■ **OBJETIVO DEL EJERCICIO**: Reproduce tal cual el fragmento del texto sobre la eutanasia que arranca en las palabras "Más ha llamado" y termina después de "ya no salían.".

Muchas veces estos casos siguen vivos en la opinión pública incluso después de la muerte de sus protagonistas, en forma de testimonios, de vídeos virales, de reportajes televisivos, y hasta de películas, de las que se puede echar mano para conmover al público.

En cambio, es curioso con qué rapidez se pasa página ante otros casos en que alguien decide por su cuenta liquidar unas vidas que, a su juicio, no merecen la pena ser vividas, por enfermedad o vejez. Generalmente son trabajadores del mundo sanitario, que están en contacto con los pacientes y se sienten capacitados para definir los estándares de una vida digna. En el caso de ser descubiertos, su caso aparecerá en la sección de sucesos, como simples delincuentes. Pero no suele dar lugar a debates sobre la deriva del concepto de muerte digna y la eutanasia.

Por ejemplo, en los últimos meses se ha hablado mucho sobre la legalización del suicidio asistido en Canadá, después de que el Tribunal Supremo interpretara que la prohibición era inconstitucional. Sin embargo, apenas ha proporcionado titulares la historia de la enfermera canadiense Elisabeth Tracey Mae Wettlaufer, a la que la policía acusa de administrar fármacos que intencionadamente provocaron la muerte de al menos siete personas, de 75 a 96 años, en una residencia de ancianos en Woodstock (Ontario), en la que ella trabajó.

La Asociación Canadiense de Jubilados hizo una declaración en la que manifestaba: “La edad de las víctimas y su situación médica no deberían tenerse en cuenta a la hora de que el sistema judicial castigue a los que violan la ley y dañan a otros”. No les falta razón, sobre todo cuando se va creando la mentalidad de que la edad avanzada y las precarias condiciones de salud le convierten a uno en candidato a la “muerte digna”.

Más ha llamado la atención en Italia –aunque mucho menos en el extranjero– la detención del médico Leonardo Cazzaniga y de la enfermera Laura Taroni, ambos del hospital de Saronno (Varese), amantes, acusados de administrar fármacos letales al menos a cuatro pacientes ancianos con problemas oncológicos. Pero hay otras decenas de casos bajo investigación en el mismo hospital. Gentes que llegaban al hospital por urgencias y ya no salían.

“Todo lo que he hecho ha sido para aliviar los sufrimientos de los pacientes. No es verdad que tratara de matarlos”, ha declarado Cazzaniga ante el juez. En contra tiene datos de cócteles de fármacos diez veces superiores a lo admitido, historias médicas alteradas, conversaciones interceptadas por la policía en las que, según dicen, afirma “soy como Dios, soy el ángel de la muerte”. También está bajo sospecha la actitud de la dirección del hospital, que había descartado de forma apresurada denuncias de enfermeras que se remontaban a 2013.

Sea como sea, a la hora de conmovernos con los casos de eutanasia, deberíamos también tener en cuenta a esos otros pacientes sin rostro, a los que se les impone sin pedirles su opinión.

■ **INFORMACIÓN MOSTRADA**:
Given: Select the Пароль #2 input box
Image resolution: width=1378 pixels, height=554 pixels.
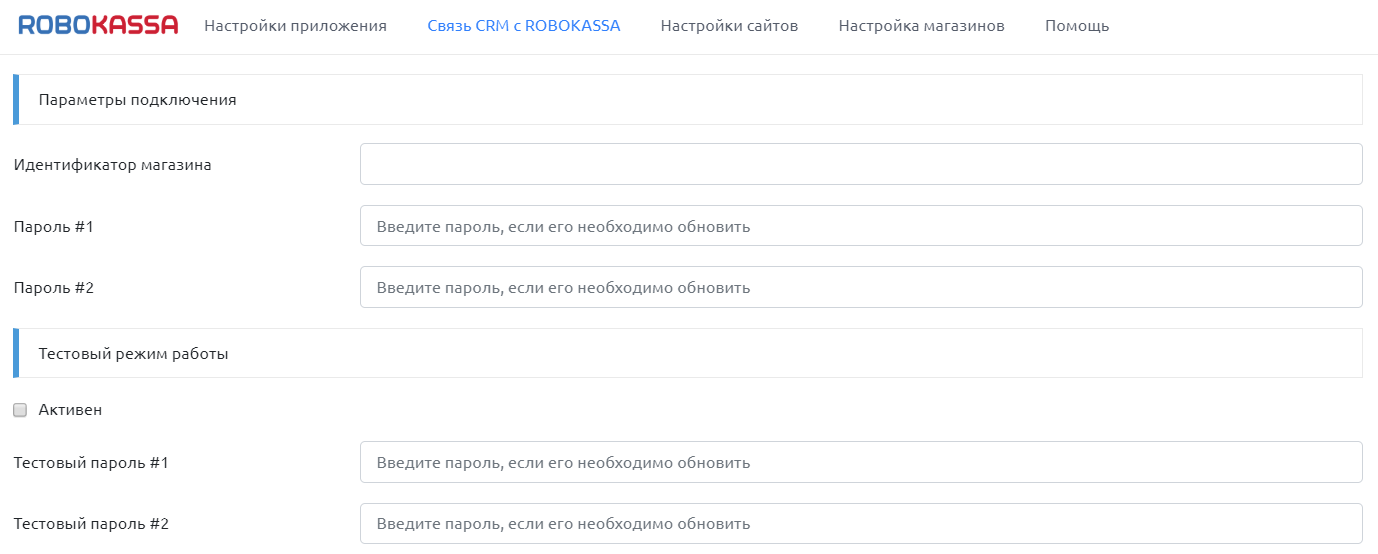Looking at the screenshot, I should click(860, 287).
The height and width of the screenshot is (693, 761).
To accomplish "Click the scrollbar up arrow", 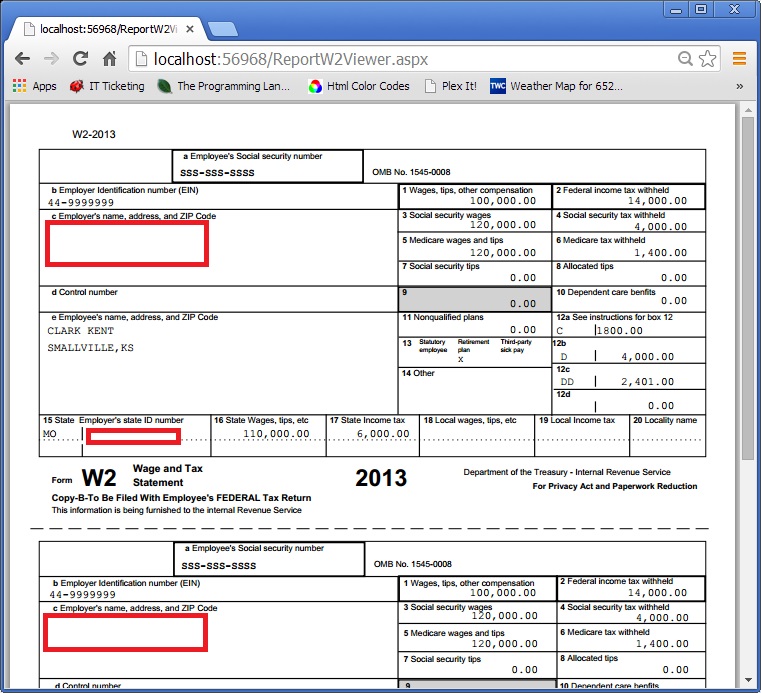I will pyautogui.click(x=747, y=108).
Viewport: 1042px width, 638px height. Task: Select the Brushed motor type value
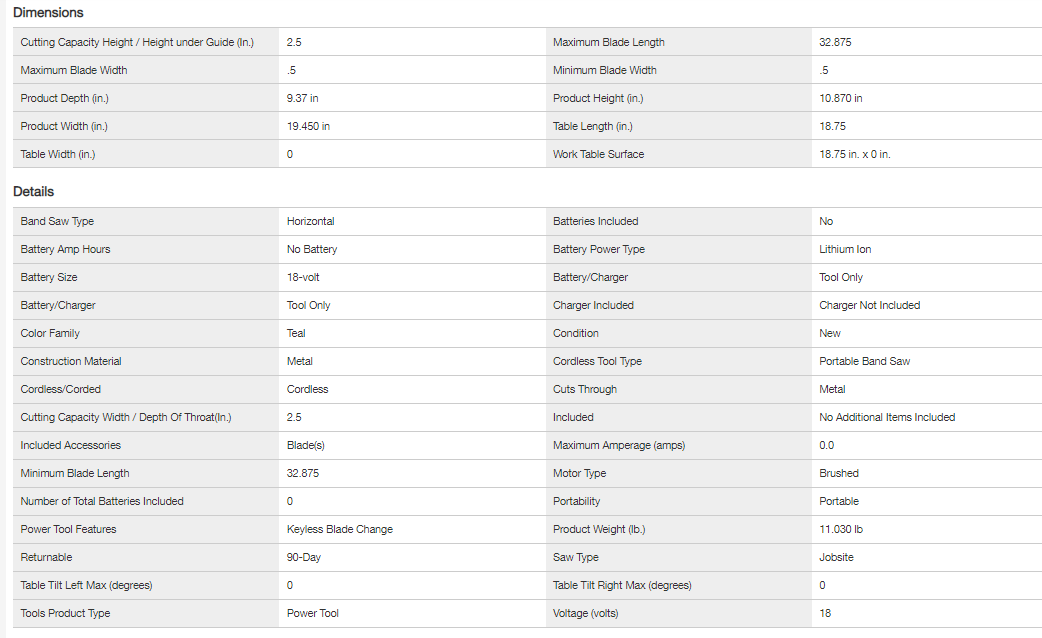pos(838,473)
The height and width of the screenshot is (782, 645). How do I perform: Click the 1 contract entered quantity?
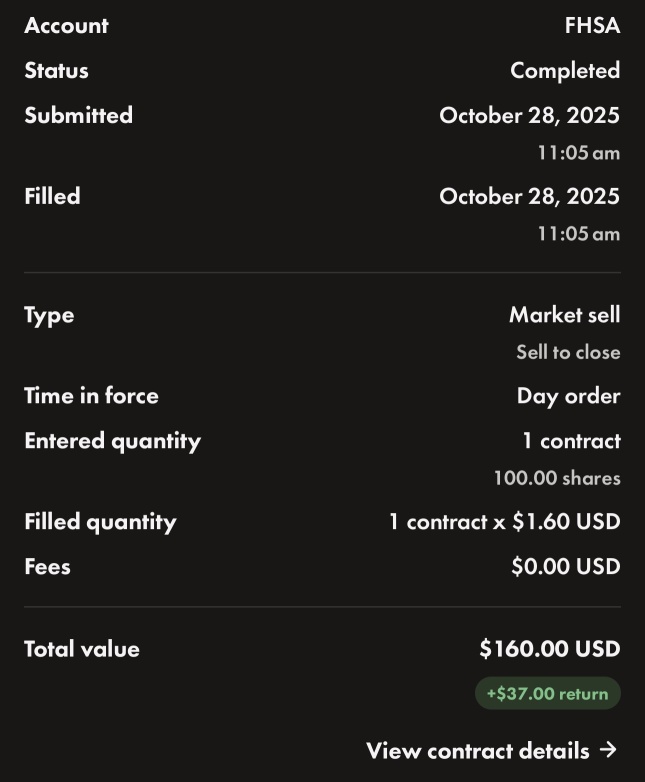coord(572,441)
---
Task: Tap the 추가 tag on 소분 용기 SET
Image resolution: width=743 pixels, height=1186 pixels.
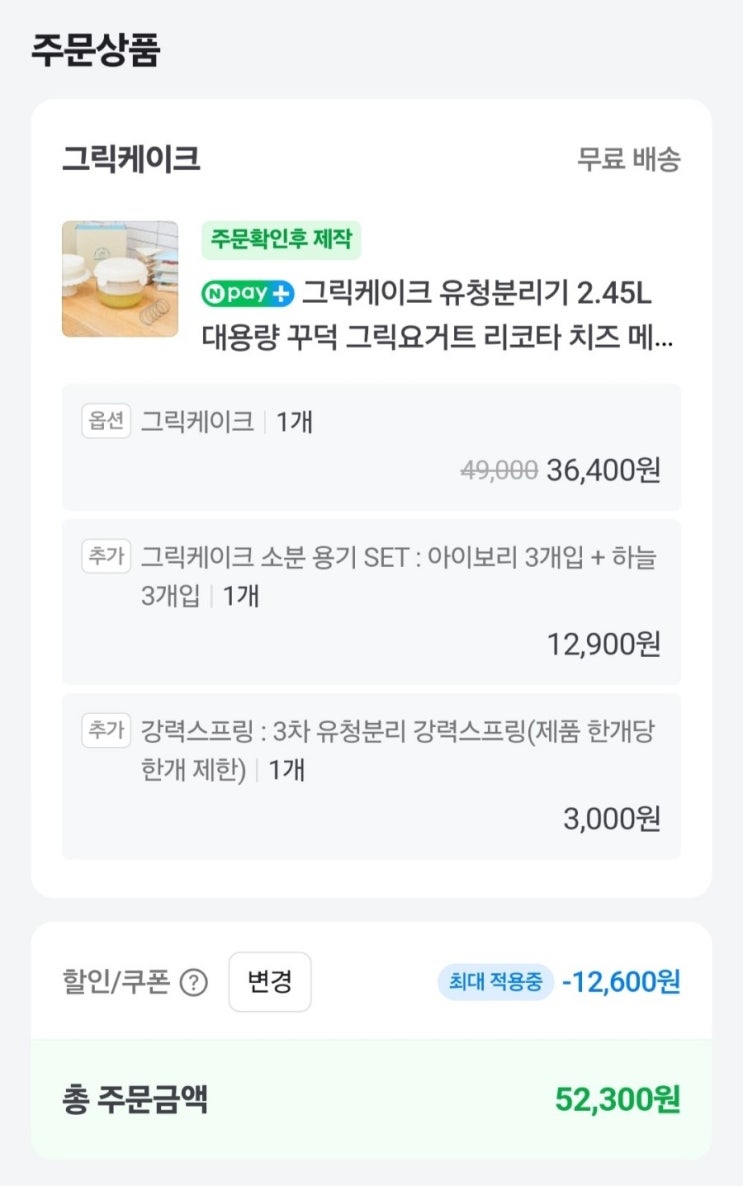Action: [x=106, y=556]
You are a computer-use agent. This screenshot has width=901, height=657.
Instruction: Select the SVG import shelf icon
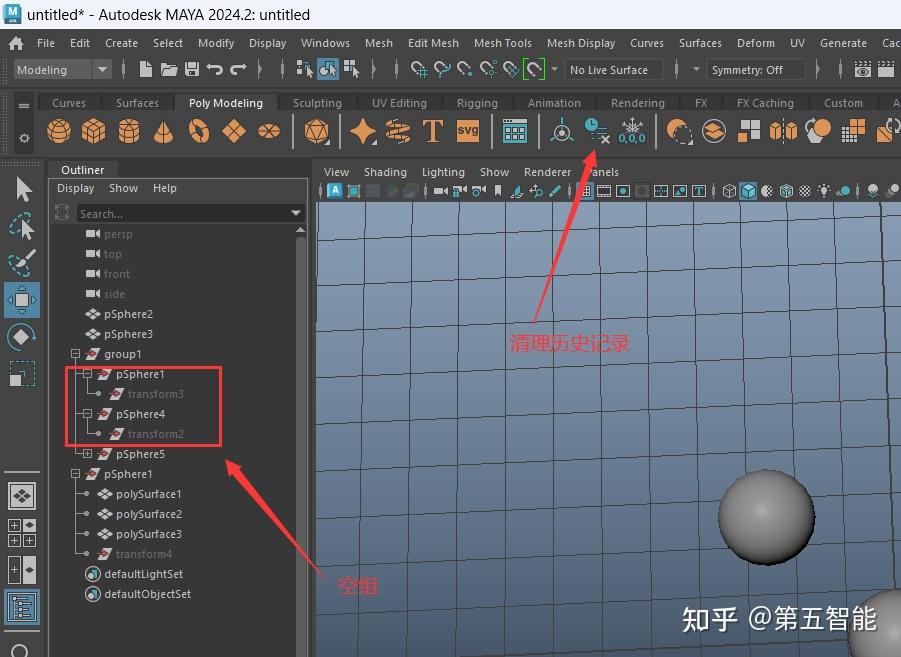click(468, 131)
...
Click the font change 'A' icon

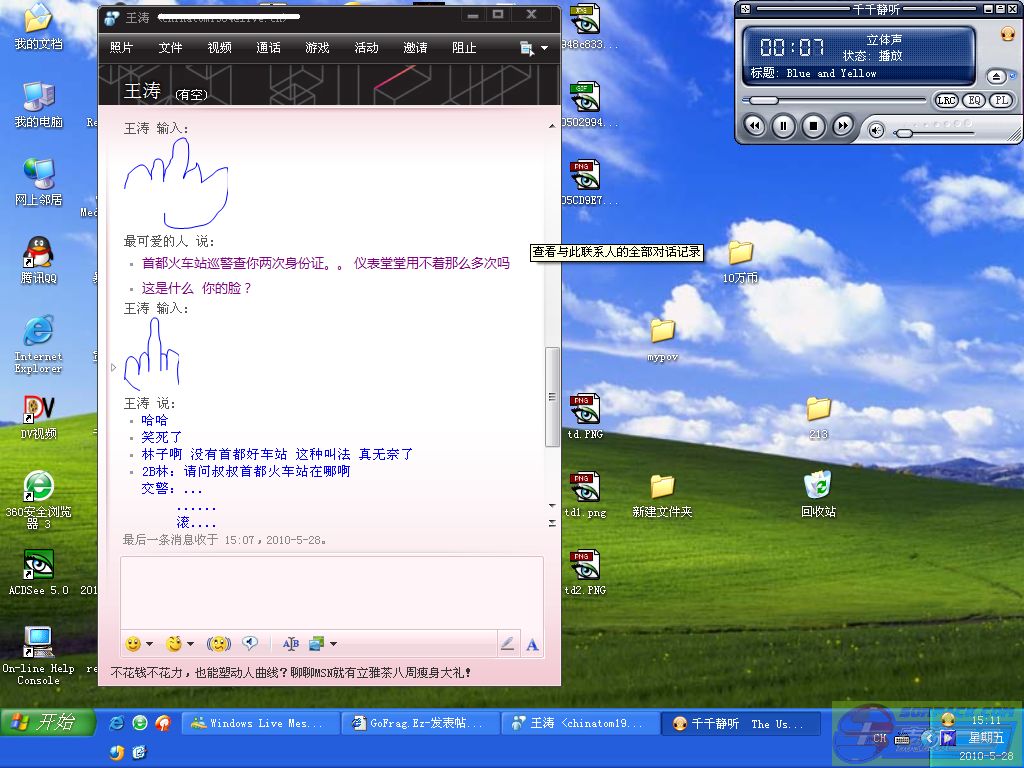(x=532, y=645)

■ **RESPUESTA DEL EJERCICIO**:
Más ha llamado la atención en Italia –aunque mucho menos en el extranjero– la detención del médico Leonardo Cazzaniga y de la enfermera Laura Taroni, ambos del hospital de Saronno (Varese), amantes, acusados de administrar fármacos letales al menos a cuatro pacientes ancianos con problemas oncológicos. Pero hay otras decenas de casos bajo investigación en el mismo hospital. Gentes que llegaban al hospital por urgencias y ya no salían.